*** Block opens ***

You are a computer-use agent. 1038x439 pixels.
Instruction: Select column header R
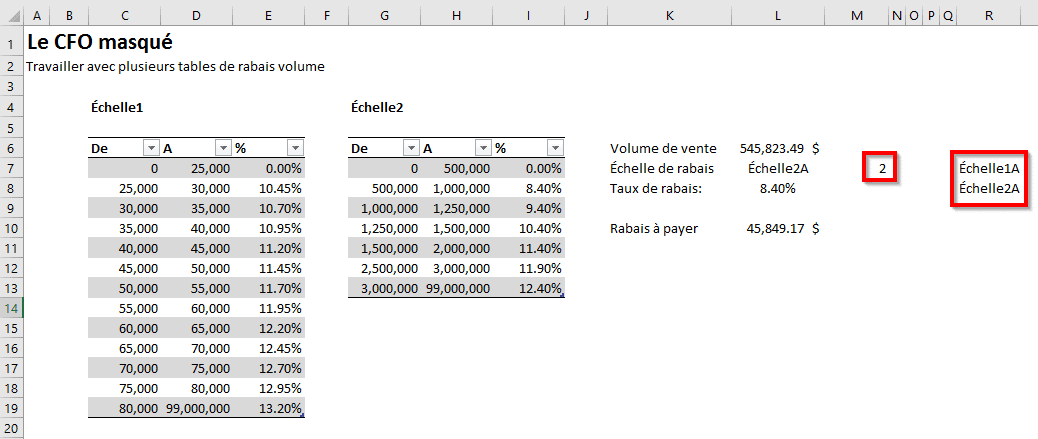click(x=988, y=17)
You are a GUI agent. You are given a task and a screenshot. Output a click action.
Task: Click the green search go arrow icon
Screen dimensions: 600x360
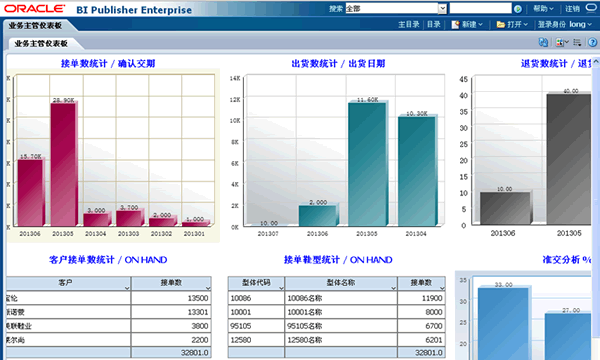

*** Block closes ***

**The problem:**
Would you please print the entries once more, word for word, minus the pictures?

**Response to this task:**
You are a computer-use agent. 1038x439 pixels.
Instruction: Select column header R
click(x=988, y=17)
You are a GUI agent. You are given a task and a screenshot. Output a click action.
Task: Click the green search go arrow icon
Screen dimensions: 600x360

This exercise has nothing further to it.